The response should hold each line from the entries below where "header" is found.

[Stored data entries]
-------------------------

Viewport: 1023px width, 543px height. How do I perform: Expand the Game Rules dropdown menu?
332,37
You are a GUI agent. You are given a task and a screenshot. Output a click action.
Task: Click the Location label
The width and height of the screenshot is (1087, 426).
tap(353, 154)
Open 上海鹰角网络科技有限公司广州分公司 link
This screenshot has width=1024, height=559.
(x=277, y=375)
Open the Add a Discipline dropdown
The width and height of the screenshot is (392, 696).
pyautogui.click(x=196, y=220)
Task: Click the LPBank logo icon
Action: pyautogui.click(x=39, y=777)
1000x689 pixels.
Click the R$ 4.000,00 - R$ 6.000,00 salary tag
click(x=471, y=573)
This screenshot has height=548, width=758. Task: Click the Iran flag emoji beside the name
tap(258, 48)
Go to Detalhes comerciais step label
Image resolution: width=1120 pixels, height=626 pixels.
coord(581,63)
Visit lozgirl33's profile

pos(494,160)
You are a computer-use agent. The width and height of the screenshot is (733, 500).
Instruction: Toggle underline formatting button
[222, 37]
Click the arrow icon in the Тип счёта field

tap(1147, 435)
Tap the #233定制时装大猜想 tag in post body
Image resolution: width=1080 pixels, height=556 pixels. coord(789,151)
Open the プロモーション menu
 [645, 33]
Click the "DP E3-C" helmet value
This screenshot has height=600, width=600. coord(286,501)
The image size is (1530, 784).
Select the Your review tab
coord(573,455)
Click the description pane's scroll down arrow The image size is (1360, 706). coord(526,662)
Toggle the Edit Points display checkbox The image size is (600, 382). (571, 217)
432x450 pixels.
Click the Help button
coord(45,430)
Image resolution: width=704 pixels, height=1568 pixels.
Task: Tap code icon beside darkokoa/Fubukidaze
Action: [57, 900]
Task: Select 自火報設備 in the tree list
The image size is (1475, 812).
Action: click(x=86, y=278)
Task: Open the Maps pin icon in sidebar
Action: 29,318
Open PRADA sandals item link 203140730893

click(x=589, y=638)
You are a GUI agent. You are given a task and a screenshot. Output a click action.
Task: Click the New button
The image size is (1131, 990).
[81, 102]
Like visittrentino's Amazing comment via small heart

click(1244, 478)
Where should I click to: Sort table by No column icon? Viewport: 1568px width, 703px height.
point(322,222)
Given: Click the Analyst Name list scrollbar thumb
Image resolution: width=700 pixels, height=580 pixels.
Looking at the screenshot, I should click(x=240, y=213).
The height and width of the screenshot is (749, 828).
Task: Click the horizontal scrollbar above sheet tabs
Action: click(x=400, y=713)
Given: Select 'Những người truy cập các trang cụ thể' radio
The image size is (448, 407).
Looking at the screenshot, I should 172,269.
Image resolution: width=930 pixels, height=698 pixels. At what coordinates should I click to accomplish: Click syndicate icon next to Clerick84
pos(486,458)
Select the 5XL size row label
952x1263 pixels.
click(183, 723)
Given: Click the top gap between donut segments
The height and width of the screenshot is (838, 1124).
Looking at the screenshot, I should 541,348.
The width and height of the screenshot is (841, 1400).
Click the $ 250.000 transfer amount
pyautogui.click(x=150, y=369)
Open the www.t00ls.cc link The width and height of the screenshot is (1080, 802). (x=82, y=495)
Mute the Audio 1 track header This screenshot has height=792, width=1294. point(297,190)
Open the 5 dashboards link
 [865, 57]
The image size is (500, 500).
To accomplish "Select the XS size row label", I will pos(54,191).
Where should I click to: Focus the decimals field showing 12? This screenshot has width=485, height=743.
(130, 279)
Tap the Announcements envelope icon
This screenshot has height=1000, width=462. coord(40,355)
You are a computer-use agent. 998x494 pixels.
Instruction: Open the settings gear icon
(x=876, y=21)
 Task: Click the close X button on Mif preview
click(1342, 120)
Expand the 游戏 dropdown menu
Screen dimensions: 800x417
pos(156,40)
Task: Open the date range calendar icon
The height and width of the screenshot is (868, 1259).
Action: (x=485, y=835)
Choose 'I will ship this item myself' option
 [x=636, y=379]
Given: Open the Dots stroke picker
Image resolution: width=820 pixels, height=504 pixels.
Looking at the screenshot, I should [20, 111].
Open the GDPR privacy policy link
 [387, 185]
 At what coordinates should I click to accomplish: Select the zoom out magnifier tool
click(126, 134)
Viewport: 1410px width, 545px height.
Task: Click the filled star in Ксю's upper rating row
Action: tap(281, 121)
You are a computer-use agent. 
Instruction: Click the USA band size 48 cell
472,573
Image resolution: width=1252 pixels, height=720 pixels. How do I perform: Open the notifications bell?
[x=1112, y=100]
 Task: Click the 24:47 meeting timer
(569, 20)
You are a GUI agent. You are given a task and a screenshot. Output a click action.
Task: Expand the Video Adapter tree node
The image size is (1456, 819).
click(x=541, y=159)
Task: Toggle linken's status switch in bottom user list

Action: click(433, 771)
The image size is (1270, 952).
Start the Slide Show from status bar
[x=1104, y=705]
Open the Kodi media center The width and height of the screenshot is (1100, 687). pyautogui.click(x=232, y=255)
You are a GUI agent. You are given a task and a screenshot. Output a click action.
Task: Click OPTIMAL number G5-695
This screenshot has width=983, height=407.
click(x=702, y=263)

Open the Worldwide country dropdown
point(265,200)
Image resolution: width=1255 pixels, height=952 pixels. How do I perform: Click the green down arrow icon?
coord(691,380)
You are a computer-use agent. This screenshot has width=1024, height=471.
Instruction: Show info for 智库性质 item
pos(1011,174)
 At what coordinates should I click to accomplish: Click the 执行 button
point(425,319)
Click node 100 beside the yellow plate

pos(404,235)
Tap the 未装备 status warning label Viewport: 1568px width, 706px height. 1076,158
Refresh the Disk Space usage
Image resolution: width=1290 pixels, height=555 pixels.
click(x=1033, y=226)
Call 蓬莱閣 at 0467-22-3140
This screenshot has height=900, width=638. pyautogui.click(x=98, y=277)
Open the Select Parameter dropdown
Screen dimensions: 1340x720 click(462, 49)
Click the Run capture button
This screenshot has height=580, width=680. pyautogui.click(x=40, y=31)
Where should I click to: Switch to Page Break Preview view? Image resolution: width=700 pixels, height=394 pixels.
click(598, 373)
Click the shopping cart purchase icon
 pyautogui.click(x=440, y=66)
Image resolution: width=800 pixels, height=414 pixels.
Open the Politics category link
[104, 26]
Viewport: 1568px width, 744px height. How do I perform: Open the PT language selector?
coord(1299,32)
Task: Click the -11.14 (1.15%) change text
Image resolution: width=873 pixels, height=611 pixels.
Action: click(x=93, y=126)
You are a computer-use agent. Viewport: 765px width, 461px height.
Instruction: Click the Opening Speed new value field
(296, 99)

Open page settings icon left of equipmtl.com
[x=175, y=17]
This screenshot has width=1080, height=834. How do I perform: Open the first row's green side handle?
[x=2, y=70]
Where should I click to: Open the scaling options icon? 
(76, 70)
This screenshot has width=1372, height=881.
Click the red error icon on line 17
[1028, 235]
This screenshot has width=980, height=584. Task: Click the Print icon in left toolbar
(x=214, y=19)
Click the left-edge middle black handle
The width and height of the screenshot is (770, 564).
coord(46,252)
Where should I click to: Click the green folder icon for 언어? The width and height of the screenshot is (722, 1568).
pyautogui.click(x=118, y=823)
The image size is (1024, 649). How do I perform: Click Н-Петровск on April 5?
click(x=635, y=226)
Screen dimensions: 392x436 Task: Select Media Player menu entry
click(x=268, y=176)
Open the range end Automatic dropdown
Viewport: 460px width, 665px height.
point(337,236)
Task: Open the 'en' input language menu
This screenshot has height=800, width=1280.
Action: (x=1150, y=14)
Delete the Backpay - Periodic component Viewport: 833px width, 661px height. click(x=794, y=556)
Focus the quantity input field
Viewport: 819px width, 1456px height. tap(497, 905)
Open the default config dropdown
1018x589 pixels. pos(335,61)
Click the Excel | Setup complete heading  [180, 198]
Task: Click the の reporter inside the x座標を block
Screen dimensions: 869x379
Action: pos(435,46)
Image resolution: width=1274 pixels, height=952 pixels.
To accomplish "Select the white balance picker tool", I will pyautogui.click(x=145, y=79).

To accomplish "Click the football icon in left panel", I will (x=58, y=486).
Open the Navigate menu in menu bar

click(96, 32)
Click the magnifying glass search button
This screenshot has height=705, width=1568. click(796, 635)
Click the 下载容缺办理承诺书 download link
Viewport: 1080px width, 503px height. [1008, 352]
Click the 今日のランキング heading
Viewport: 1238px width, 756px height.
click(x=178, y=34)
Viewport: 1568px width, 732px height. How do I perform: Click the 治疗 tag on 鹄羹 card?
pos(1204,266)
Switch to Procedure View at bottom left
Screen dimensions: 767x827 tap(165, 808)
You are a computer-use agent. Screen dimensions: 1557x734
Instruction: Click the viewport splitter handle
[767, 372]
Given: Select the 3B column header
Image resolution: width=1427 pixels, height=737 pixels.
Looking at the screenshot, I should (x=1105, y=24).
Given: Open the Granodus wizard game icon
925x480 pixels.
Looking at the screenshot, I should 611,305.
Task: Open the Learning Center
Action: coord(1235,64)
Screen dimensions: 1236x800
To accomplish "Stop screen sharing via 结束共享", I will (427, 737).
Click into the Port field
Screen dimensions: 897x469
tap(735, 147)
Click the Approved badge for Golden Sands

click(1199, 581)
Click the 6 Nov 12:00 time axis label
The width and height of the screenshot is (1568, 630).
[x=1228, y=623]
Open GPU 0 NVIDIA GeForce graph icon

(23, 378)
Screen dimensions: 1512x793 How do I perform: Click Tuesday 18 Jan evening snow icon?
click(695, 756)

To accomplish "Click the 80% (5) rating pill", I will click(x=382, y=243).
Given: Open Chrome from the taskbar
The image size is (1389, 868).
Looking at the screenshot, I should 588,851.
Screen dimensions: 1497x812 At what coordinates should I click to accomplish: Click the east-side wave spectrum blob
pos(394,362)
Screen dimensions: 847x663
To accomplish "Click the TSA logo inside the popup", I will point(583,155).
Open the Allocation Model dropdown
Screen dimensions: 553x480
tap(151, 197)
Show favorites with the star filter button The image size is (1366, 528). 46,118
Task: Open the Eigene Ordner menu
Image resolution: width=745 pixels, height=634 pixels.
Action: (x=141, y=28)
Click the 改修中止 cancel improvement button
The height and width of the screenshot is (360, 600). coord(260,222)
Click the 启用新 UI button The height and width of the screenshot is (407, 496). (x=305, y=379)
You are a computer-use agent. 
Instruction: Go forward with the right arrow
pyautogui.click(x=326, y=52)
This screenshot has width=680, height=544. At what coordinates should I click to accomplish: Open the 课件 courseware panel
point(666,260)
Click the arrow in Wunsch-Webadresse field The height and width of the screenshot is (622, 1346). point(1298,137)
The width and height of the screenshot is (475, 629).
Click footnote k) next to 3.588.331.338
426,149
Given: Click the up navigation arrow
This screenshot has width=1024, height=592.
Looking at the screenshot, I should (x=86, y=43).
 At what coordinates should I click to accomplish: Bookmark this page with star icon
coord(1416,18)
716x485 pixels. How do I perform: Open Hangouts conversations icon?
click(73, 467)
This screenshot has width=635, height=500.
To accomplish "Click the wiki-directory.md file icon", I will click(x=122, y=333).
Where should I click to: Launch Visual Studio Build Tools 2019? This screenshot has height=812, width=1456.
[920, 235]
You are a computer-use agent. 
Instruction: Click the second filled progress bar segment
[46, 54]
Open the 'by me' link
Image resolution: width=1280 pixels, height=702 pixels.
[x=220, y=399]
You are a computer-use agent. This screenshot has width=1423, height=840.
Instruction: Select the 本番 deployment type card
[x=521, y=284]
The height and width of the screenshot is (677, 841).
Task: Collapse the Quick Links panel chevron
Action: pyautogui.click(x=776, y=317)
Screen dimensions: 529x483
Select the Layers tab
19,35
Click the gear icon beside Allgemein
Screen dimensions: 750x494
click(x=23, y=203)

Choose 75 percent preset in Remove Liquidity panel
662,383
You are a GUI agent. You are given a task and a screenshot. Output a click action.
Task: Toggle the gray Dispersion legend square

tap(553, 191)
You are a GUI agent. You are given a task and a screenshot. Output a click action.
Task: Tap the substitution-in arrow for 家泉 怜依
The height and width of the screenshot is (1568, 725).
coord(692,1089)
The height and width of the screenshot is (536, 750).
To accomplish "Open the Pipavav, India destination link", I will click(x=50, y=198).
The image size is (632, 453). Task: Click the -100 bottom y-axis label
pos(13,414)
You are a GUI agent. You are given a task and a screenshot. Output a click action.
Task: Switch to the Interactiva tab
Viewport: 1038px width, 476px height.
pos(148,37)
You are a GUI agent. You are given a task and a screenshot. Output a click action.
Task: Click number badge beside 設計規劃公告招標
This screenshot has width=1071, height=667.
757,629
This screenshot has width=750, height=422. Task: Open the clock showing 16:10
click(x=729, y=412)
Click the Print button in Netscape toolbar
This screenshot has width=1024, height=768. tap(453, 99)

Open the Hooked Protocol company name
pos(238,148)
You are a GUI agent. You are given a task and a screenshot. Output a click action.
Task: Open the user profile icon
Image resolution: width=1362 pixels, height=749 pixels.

-------------------------

#### [Exercise response]
Mute the Audio 1 track header This screenshot has height=792, width=1294. point(297,190)
Given: Select the 3B column header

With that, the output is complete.